Good question. The answer, as the unfolding Senate debate made clear, is that the F-22 just happens to be built in 44 states. Connecticut Democrat Chris Dodd was on the floor to argue against the amendment; Connecticut-based Pratt & Whitney makes F-22 engines. Just before him was Georgia Republican Saxby Chambliss; Lockheed Martin, the F-22's manufacturer, does the plane's final assembly in Marietta.

Which brings me to health care, and one of the most promising ideas for constraining rising costs: Get politics out of the decision making about how much to pay and what to pay for.

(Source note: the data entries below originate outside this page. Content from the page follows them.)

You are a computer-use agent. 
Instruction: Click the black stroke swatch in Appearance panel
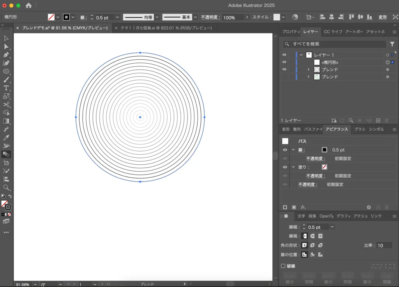[324, 150]
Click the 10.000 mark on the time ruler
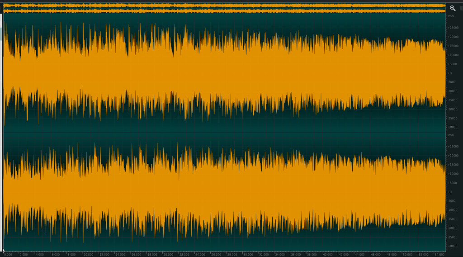The image size is (463, 257). [88, 254]
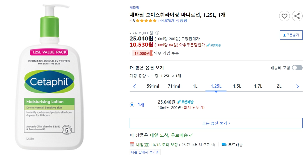
Task: Click the 12,000원 와우 coupon badge
Action: pos(142,54)
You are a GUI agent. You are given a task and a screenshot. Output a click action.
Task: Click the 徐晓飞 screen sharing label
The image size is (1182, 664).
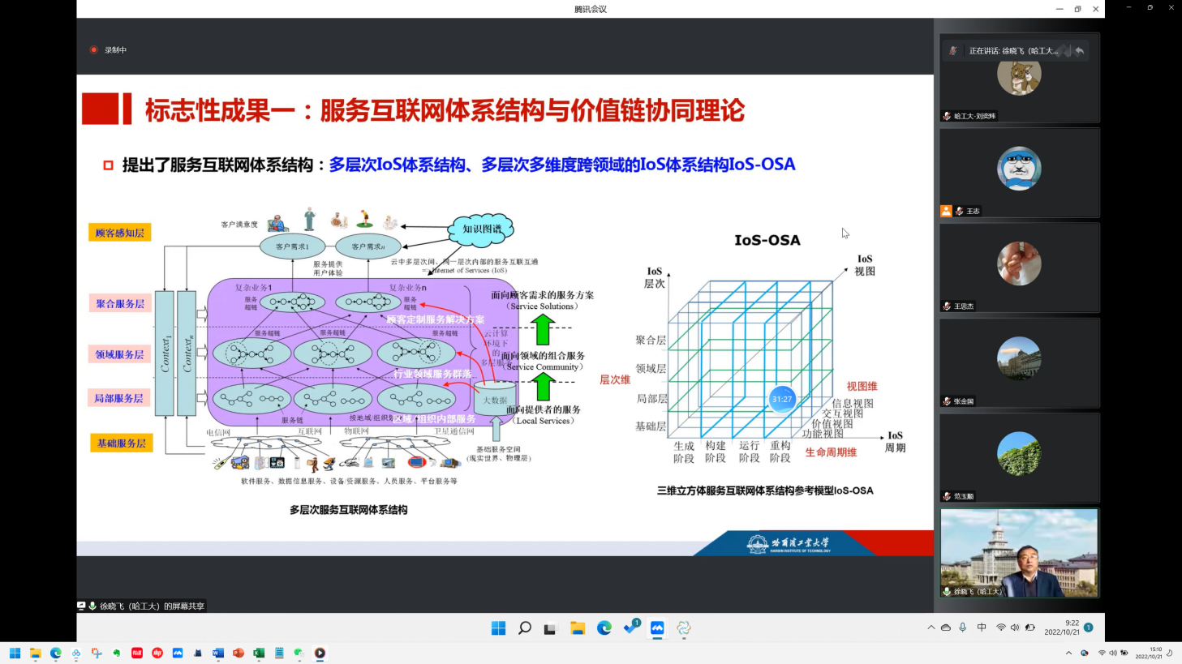(144, 606)
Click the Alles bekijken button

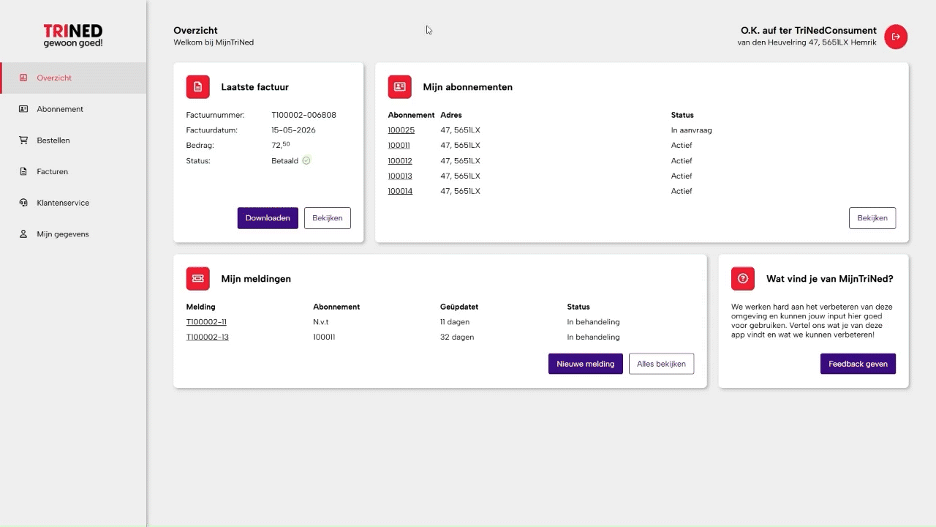click(661, 364)
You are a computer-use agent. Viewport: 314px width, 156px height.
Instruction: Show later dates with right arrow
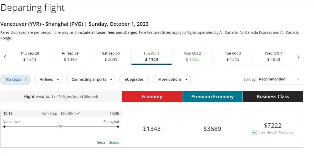(298, 57)
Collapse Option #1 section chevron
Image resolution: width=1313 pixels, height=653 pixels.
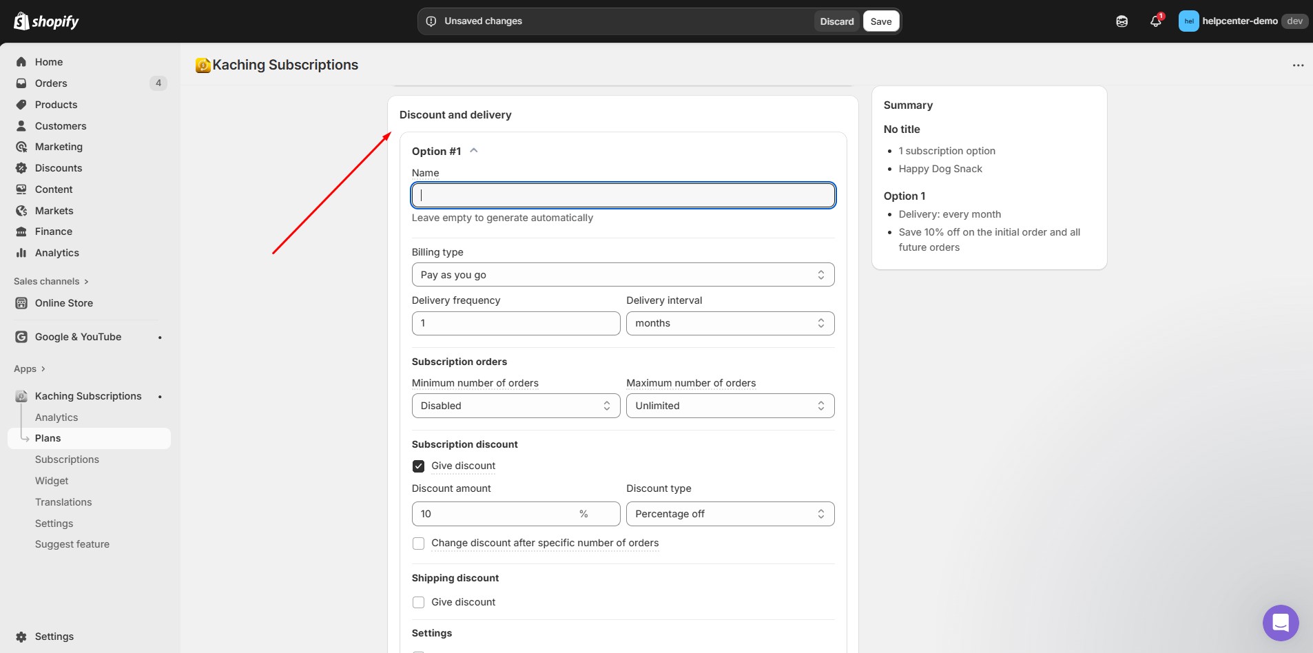(473, 151)
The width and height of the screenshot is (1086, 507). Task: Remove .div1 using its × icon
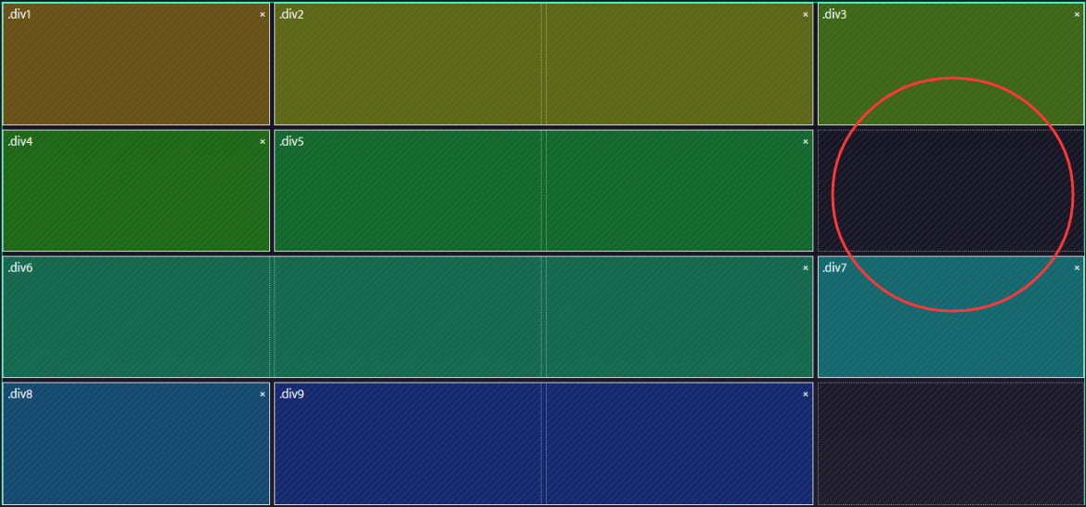click(x=262, y=15)
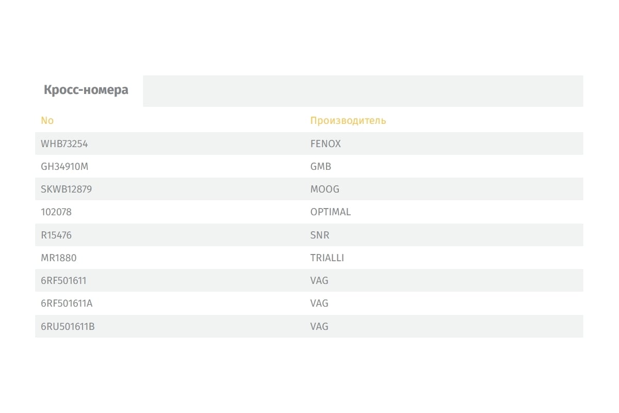619x413 pixels.
Task: Select cross-number R15476
Action: point(56,235)
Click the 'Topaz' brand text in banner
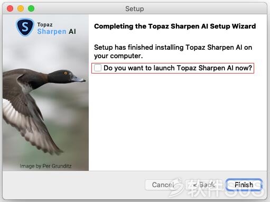Viewport: 270px width, 202px height. [x=45, y=24]
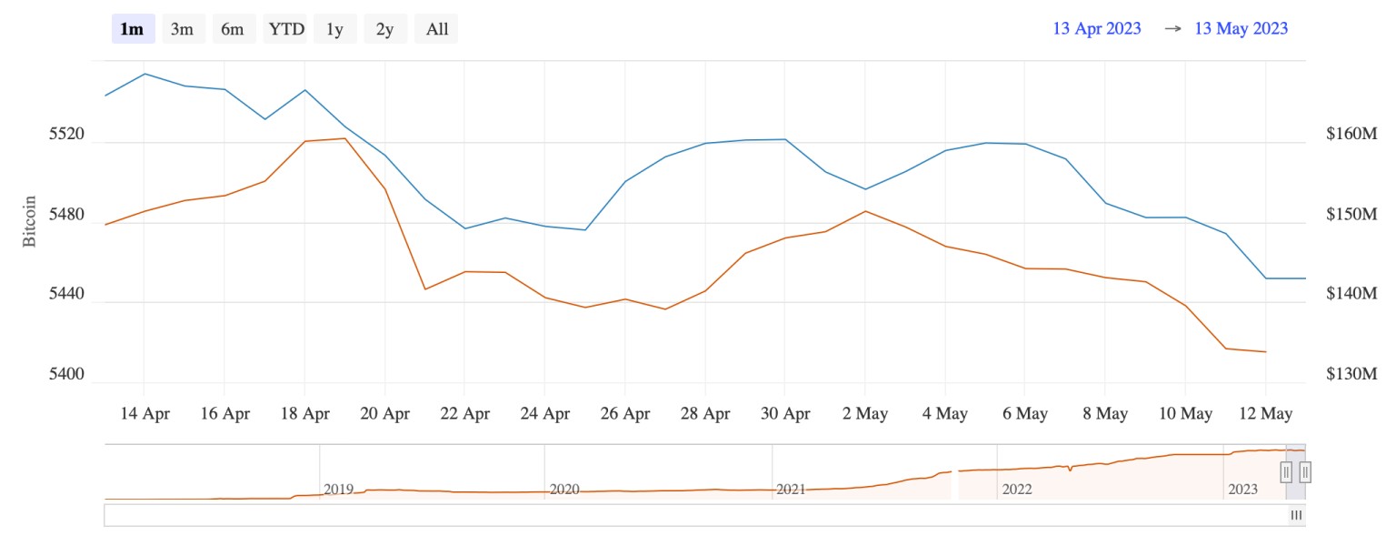Click the right navigator handle
Viewport: 1396px width, 546px height.
[1305, 472]
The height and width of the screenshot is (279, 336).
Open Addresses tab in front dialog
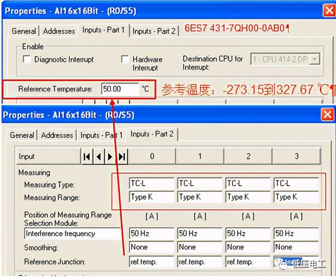(58, 135)
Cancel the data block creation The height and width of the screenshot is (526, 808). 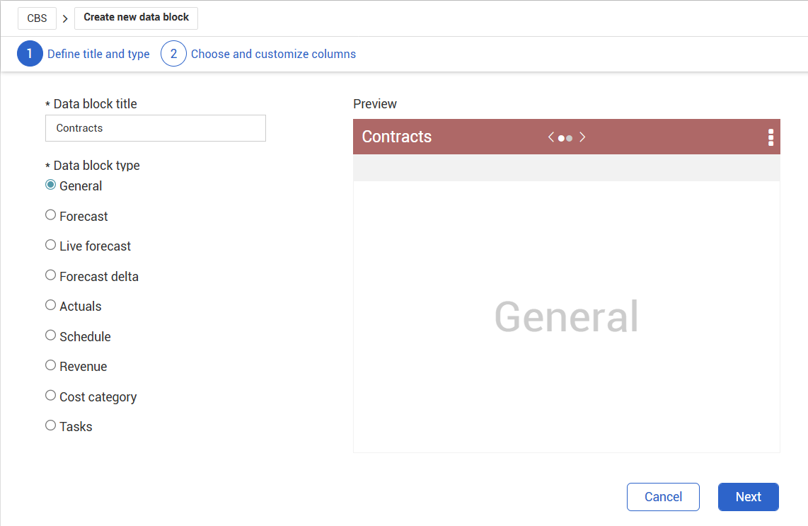tap(663, 497)
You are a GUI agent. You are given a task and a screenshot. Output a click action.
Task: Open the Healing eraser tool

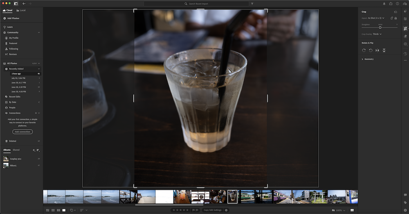405,36
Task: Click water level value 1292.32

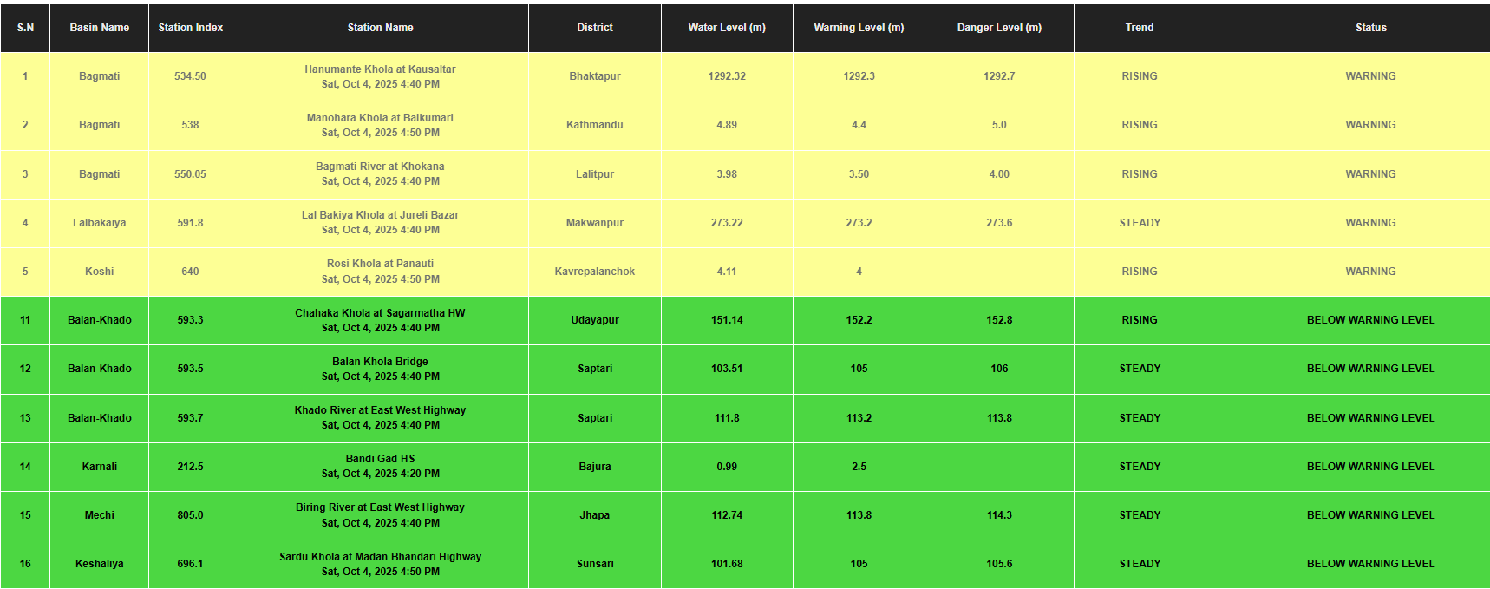Action: click(x=727, y=76)
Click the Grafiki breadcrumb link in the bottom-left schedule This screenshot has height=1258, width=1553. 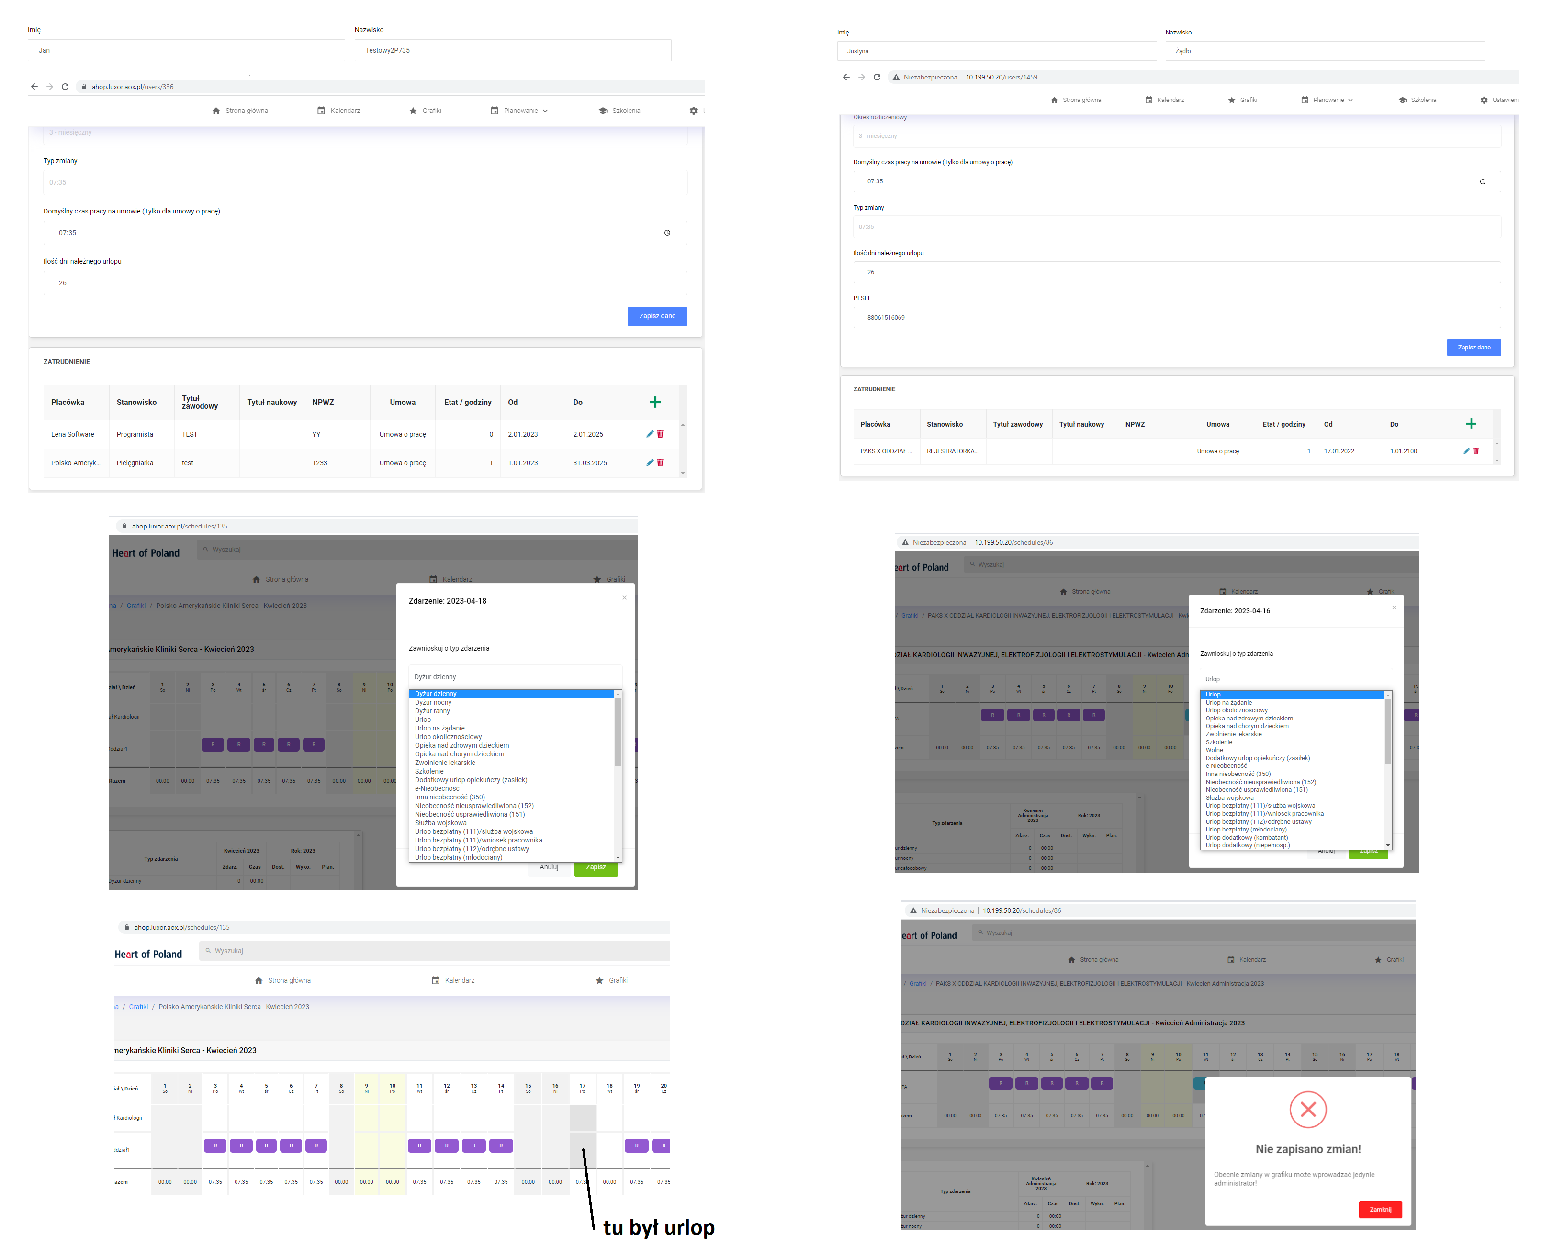coord(138,1007)
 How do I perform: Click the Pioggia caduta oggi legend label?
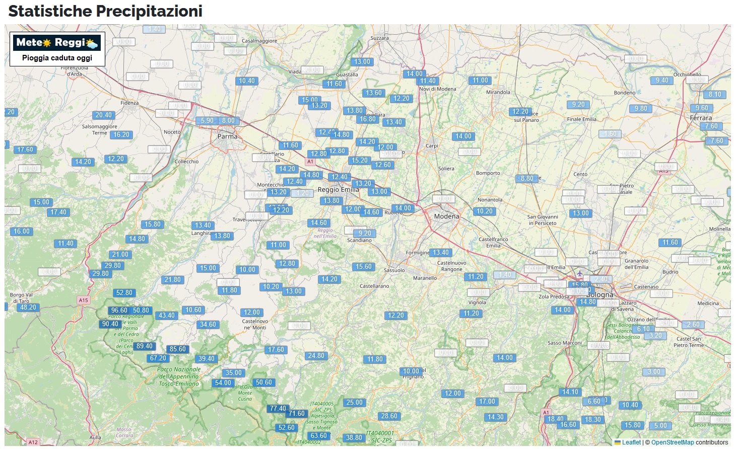pyautogui.click(x=57, y=58)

The Obama administration, which has been ostentatiously hands-off in the drafting of health-care reform, has a detailed proposal to create an Independent Medicare Advisory Council to determine payment rates and other policy changes in the health-care program for seniors. The president would have to approve or reject its recommendations as a package, after which Congress would have 30 days to reject them.

Democratic Sen. Jay Rockefeller of West Virginia and Rep. Jim Cooper of Tennessee have a similar -- and, in important ways, stronger -- proposal that the administration also supports. The biggest difference between the two is the number of votes it would take for Congress to block the recommendations: a simple majority, in the administration's proposal; three-fifths, in the Rockefeller-Cooper plan.

The smart idea behind both is to create a kind of MedPAC on steroids. MedPAC is the Medicare Payment Advisory Commission, and the reason it needs boosting lies in its name: advisory. MedPAC routinely offers good recommendations about how to rein in costs; these are just as routinely ignored.

In the world according to MedPAC, Medicare would change policies that encourage the purchase of expensive imaging machines. It would increase reimbursements to primary-care physicians and reduce payments to specialists. It would cut overpayments to private Medicare plans that cost, on average, 14 percent more than regular fee-for-service Medicare -- not that regular fee-for-service Medicare is a model of cost-effectiveness.